• Exercise aim:
Among the lines below, return each one that contains the word "will".

• Supplied records:
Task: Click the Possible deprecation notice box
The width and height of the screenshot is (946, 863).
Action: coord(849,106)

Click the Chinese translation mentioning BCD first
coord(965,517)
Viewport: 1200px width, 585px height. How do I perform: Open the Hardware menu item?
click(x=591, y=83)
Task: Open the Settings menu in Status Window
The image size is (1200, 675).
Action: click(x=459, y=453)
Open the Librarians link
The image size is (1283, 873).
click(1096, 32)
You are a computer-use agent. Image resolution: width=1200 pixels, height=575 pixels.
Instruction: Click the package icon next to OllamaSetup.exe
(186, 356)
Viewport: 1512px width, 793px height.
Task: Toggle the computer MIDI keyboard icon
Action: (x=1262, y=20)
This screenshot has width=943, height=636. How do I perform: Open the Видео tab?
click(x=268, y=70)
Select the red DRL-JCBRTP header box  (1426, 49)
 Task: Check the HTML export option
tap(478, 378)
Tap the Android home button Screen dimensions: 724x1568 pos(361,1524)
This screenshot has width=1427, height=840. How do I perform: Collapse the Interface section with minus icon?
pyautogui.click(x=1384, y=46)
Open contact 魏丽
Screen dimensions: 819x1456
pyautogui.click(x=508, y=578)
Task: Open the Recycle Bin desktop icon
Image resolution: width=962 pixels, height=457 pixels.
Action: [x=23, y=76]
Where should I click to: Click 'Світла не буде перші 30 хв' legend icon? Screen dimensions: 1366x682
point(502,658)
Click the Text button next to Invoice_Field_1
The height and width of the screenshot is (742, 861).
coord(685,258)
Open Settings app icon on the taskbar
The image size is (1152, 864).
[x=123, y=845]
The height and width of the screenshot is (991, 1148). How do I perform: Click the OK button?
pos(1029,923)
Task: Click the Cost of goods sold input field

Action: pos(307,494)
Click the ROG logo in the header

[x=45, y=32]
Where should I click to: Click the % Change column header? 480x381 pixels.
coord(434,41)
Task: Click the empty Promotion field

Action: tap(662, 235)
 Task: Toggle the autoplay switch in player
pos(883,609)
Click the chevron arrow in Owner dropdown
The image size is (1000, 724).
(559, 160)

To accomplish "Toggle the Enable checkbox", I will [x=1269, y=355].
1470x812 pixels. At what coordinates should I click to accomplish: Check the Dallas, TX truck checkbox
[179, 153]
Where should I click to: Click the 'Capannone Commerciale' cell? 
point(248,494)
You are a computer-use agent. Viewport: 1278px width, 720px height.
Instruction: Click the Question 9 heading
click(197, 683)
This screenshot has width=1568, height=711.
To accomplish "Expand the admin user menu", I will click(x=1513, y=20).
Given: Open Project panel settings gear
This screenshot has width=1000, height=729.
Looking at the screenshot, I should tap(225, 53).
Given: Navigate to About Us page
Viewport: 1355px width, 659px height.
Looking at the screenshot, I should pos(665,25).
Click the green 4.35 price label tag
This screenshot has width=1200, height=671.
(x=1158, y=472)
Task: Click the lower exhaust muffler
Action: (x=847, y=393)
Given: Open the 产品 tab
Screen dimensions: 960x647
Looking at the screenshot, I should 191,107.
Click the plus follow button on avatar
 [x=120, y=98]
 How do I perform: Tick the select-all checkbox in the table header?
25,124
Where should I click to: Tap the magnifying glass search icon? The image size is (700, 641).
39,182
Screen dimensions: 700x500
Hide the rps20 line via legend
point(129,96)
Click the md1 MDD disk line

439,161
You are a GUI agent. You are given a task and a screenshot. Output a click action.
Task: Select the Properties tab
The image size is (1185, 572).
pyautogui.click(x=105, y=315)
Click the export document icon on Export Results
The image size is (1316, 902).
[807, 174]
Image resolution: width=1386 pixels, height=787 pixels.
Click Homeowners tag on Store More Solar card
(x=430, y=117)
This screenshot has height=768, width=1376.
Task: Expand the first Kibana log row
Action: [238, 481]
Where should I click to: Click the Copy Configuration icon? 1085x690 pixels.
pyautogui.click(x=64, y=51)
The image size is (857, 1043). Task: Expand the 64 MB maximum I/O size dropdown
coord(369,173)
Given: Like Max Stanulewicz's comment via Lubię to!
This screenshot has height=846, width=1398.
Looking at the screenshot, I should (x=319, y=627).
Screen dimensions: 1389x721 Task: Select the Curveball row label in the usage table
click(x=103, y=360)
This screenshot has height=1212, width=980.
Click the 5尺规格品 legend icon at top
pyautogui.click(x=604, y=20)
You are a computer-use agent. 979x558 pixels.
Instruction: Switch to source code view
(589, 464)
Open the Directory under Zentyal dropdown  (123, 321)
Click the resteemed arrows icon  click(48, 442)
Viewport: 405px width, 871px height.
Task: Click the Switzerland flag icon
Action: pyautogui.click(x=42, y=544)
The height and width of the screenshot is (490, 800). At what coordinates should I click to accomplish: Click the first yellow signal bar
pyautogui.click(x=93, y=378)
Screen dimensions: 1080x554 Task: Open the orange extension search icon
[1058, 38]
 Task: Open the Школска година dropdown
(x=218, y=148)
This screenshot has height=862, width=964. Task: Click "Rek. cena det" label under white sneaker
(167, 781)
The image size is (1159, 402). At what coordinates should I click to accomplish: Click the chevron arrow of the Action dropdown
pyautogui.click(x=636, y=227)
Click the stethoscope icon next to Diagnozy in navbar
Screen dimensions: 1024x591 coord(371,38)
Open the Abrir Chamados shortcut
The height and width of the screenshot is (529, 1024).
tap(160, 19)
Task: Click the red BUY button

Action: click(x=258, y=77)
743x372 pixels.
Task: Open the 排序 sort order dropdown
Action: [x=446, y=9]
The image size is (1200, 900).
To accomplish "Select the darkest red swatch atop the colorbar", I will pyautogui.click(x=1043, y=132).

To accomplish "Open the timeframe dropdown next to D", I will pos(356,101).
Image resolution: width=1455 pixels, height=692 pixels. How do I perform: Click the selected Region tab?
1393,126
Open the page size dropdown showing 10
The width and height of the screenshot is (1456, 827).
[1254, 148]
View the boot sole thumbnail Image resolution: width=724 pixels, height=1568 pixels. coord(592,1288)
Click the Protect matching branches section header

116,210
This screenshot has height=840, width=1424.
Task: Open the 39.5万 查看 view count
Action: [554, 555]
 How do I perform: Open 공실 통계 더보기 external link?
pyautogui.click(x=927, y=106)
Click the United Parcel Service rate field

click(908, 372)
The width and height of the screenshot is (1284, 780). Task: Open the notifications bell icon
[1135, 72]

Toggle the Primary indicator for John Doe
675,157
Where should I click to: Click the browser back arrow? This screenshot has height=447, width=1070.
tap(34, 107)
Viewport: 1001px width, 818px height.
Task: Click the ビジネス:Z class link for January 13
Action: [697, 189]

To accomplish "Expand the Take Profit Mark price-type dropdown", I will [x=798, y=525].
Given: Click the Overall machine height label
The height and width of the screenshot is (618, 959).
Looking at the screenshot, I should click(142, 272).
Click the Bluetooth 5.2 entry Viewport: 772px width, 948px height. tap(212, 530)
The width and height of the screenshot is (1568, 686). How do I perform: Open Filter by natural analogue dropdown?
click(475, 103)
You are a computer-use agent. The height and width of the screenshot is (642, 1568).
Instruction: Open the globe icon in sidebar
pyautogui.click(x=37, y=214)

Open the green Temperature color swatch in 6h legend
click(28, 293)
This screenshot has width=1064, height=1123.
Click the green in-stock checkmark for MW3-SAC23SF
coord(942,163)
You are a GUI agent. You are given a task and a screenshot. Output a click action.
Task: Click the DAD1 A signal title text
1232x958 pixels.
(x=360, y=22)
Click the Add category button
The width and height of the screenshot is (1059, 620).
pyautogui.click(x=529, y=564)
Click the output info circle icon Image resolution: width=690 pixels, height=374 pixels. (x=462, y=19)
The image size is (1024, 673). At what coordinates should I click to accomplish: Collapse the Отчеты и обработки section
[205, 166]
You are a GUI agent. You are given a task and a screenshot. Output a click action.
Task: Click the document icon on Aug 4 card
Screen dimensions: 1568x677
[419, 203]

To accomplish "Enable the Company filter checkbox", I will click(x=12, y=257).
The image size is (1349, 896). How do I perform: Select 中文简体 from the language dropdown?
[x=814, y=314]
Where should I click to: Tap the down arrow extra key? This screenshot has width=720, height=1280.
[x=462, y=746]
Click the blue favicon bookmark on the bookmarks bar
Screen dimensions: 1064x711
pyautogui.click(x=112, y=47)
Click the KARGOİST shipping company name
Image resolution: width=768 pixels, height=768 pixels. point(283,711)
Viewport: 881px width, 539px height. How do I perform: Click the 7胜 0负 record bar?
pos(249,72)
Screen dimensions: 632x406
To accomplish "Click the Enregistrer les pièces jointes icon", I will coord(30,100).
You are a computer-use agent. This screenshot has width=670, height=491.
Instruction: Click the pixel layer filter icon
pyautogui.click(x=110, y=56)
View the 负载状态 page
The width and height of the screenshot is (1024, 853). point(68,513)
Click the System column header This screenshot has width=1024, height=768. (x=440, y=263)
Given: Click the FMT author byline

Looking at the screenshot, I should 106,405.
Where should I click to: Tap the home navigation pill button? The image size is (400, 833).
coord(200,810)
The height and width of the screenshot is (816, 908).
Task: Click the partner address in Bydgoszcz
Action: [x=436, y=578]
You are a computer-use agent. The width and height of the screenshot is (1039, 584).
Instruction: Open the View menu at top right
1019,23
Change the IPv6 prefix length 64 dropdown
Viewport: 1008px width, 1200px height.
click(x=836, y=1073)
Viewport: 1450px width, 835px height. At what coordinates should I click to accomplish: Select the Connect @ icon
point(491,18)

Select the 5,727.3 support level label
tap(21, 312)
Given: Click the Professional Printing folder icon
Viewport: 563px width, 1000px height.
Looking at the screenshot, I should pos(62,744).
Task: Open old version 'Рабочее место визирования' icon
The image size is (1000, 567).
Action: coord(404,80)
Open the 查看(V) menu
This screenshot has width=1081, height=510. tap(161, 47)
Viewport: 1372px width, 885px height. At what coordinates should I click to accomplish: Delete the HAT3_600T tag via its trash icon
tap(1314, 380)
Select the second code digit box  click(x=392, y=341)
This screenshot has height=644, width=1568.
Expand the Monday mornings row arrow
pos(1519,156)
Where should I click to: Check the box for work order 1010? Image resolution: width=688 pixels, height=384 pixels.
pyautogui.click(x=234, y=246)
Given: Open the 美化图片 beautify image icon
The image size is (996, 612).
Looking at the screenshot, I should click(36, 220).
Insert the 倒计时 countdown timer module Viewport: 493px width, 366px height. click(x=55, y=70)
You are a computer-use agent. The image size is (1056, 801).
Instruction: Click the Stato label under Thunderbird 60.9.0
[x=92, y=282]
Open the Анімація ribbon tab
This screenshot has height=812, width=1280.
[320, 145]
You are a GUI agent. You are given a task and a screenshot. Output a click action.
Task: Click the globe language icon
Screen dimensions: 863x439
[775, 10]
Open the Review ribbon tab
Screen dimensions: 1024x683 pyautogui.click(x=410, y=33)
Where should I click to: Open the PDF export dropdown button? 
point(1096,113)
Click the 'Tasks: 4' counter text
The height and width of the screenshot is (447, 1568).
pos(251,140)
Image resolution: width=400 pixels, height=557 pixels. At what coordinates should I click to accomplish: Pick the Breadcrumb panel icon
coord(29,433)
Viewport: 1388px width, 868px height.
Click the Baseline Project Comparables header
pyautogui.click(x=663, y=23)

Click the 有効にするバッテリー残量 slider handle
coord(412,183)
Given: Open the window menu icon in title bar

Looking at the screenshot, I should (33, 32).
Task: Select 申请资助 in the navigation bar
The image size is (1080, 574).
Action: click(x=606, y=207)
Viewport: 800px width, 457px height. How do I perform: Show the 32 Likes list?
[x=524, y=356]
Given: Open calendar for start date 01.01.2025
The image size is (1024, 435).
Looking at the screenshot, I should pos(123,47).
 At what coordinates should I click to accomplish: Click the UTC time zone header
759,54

• Your response:
To accomplish "Toggle the Enable checkbox", I will [x=1269, y=355].
To accomplish "Expand the admin user menu", I will click(x=1513, y=20).
To accomplish "Select the darkest red swatch atop the colorbar", I will pyautogui.click(x=1043, y=132).
To accomplish "Open the timeframe dropdown next to D", I will pos(356,101).
To accomplish "Expand the Take Profit Mark price-type dropdown", I will [x=798, y=525].
To accomplish "Enable the Company filter checkbox", I will click(x=12, y=257).
To accomplish "Click the Enregistrer les pièces jointes icon", I will coord(30,100).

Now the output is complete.